President John Dramani Mahama was inaugurated today. But the opposition is not giving up its legal challenge to his election.
The inauguration of Ghana’s president, John Dramani Mahama, on Monday was packed with visiting heads of state and foreign dignitaries, but perhaps the most important guests to take a seat in Accra’s expansive Independence Square were the robed judges of the country’s Supreme Court.
They have been tasked with deciding if the 54-year-old president really won last month’s election or if the voting was marred by fraud, as the country’s largest opposition party alleges in a lawsuit filed after the results were announced.

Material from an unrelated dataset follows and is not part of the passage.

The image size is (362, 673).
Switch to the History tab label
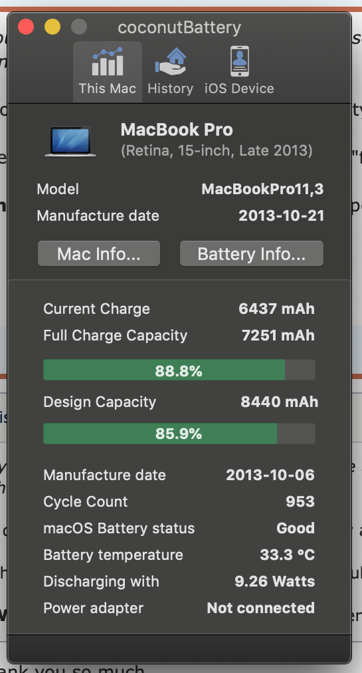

President Mahama – a former vice president who took over in July after President John Atta Mills died in office – was elected to a full term with 51.7 percent of the vote to the 47.7 percent garnered by New Patriotic Party (NPP) candidate Nana Akufo-Addo. International observers call the vote free and fair.
Soon after the votes were announced, the NPP emerged with allegations that the vote had been stolen by Mahama’s National Democratic Congress, and promised to take both the president and the electoral commission to court to prove it. Until the court rules, the challenge will hang over Ghana's regionally respected track record in elections and the rule of law.
“It is not an easy decision for us to tell the people of Ghana that we will not accept the results of the election as declared by the chairman of the electoral commission,” Mr. Akufo-Addo told a press conference late last month. “But we had to accept the responsibility of righting what in our view was the wrong of an invalid election.”